Se vivi in Alabama e hai ponderato la decisione di interrompere la gravidanza con l’introduzione, nei prossimi sei mesi, della nuova norma non sarà più possibile, salvo in caso di pericolo di vita della donna. E’ quanto stabilito dal Parlamento dello stato sud-orientale degli Stati Uniti che ieri, 15 maggio, ha approvato una legge che vieta l’aborto.
Il provvedimento, passato al vaglio del Senato e approvato grazie ai voti favorevoli di 25 politici, è stato firmato in queste ore dalla governatrice dell’Alabama, la repubblicana Kay Ivey. A renderne testimonianza su Twitter è stata la stessa deputata, attraverso un commento e un’immagine che la immortala mentre firma. “Per i molti sostenitori di questo provvedimento, questa legge serve a testimoniare in modo possente la profonda convinzione della gente dell’Alabama che ogni vita è preziosa ed è un dono sacro di Dio” ha scritto la Ivey sul suo profilo social.
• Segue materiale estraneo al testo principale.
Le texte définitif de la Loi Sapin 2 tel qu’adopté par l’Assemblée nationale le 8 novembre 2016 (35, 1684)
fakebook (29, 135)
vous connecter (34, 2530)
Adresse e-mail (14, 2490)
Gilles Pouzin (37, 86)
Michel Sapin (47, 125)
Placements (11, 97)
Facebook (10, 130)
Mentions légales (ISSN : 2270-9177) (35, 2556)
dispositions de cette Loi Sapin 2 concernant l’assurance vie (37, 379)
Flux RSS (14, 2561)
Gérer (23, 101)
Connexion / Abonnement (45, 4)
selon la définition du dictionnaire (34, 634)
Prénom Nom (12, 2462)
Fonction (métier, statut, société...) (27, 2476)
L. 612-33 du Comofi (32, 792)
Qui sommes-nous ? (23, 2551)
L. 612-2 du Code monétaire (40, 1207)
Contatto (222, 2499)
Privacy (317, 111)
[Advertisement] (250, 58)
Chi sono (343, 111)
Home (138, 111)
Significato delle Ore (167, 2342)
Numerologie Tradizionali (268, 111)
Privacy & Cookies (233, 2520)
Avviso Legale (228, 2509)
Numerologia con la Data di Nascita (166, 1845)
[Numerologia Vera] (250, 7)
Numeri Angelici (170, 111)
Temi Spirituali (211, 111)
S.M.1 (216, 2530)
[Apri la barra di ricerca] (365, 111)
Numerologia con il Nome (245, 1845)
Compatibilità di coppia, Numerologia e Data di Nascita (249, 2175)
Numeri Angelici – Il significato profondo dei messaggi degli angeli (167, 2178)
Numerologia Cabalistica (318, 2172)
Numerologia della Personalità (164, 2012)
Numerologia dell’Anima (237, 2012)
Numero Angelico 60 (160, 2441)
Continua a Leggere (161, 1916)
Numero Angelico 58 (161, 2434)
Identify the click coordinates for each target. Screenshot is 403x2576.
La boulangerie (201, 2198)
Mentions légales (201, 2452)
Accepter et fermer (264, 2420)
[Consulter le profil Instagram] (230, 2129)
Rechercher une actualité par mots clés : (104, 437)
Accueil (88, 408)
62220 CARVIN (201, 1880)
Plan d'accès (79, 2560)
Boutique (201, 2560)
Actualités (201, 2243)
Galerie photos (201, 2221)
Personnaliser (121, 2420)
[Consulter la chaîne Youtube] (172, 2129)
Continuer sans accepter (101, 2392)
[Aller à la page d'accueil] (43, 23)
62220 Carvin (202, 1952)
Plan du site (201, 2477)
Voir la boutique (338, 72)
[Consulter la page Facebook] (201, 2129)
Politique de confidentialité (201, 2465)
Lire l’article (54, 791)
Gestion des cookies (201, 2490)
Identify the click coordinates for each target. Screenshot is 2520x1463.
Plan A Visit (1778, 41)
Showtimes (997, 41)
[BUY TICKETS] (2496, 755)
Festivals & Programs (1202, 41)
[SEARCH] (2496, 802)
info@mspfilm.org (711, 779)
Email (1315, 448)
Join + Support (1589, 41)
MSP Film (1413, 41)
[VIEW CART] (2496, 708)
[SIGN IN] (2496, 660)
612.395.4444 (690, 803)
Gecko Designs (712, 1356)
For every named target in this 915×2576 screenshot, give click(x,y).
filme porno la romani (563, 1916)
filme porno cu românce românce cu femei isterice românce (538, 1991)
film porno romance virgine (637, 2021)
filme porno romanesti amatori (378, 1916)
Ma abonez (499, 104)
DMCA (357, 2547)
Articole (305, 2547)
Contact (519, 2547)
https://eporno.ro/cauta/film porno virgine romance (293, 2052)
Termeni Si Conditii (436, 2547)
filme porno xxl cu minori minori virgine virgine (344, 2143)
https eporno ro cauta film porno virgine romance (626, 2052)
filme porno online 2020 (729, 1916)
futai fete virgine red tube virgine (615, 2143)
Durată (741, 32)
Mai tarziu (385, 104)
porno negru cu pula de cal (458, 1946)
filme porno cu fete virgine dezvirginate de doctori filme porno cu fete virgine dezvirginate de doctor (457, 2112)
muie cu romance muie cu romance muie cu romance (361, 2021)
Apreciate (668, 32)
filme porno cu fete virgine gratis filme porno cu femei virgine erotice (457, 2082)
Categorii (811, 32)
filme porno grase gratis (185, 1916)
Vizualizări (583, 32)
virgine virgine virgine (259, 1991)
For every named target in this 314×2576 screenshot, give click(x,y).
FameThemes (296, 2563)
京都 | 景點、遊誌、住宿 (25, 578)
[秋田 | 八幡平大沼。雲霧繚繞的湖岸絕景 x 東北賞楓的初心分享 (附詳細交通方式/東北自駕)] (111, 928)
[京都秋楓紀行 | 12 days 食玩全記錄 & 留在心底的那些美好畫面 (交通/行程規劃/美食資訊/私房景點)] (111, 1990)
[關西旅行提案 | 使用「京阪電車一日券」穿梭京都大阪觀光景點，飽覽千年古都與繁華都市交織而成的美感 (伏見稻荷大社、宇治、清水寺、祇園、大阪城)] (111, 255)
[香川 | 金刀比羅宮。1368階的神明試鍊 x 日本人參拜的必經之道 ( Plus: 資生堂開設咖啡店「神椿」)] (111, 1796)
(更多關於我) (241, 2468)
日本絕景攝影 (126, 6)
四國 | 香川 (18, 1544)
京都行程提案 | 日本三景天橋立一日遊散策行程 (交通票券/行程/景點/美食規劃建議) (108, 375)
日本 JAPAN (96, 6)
Dopo la ratifica, starà ai promotori del provvedimento puntare sulla sua effettività e applicabilità di sentenza in sentenza, fino ad arrivare al vaglio dei giudici della Corte Suprema. L’obiettivo è infatti quello di riuscire a ribaltare una sentenza del 1973, la “Roe vs Wade”, che legalizzò l’aborto.
Ma cosa prevede esattamente questa nuova norma che, se non sospesa da un tribunale e non definita incostituzionale dai giudici della Corte Suprema, non consentirà più alle donne di abortire in Alabama? E in quali altri paesi l’interruzione di gravidanza risulta illegale?
Da quanto si evince dal testo, la legge vieta l’interruzione di gravidanza anche in caso di stupro e di incesto. Unica circostanza contemplata? In caso di salvaguardia della salute della donna in stato interessante, qualora quest’ultima si trovasse in pericolo di vita. La partoriente, inoltre, che violerà la legge non sarà considerata penalmente responsabile, al contrario dei medici che rischieranno fino a 99 anni dietro le sbarre per aver praticato l’aborto.
Il provvedimento, che, all’interno del testo, riporta anche il numero dei feti abortiti,
superiore a quello delle persone uccise nei gulag di Stalin o nei campi di sterminio della Cambogia, è la misura più restrittiva d’America su questa tematica. Ma, se si volge lo sguardo ad altri paesi del mondo, non sembra essere l’unica a non consentire l’interruzione di gravidanza.
L’aborto è, infatti, vietato anche in caso di pericolo di vita della madre, in alcuni paesi dell’Africa, quali Angola, Egitto, Senegal, Iraq, Gabon, Guinea-Bissau e Madagascar. Stessa linea adottata anche nelle Isole Marshall, Filippine, Repubblica Dominicana, El Salvador, Haiti e Nicaragua.
La salvaguardia della salute della gestante costituisce, invece, motivo per consentire la pratica d’interruzione spontanea della gravidanza in Somalia, Libia, Sudan,
Venezuela, Afghanistan, Paraguay e in Bangladesh. L’aborto è consentito anche in caso di stupro e di malformazioni del feto in paesi come il Venezuela, Messico, Cile e Panama.
Differente la situazione in Europa dove, nella maggior parte degli stati membri dell’Ue, si può praticare l’interruzione della gravidanza entro 12 settimane dal concepimento, 90 giorni per l’Italia. Tra i paesi europei che, invece, pongono il divieto di abortire figurano le isole Cipro e Malta. In quest’ultimo stato, l’interruzione di gravidanza non è prevista neanche in caso di pericolo di vita della madre, che rischia fino a 3 anni di carcere. Severa anche la pena per il medico che l’assiste, il quale può finire dietro le sbarre per 4 anni e non esercitare più la professione.
Non prevede l’interruzione di gravidanza in ogni suo aspetto anche lo Stato Vaticano, mentre nel Liechtenstein, a San Marino e nel Principato di Andorra l’aborto è illegale, salvo nel caso in cui la madre rischia la vita. Medesima linea adottata anche in Polonia, con l’aggiunta che, se il feto è malformato o è frutto di un incesto o di uno stupro, alla gestante viene consentito di abortire.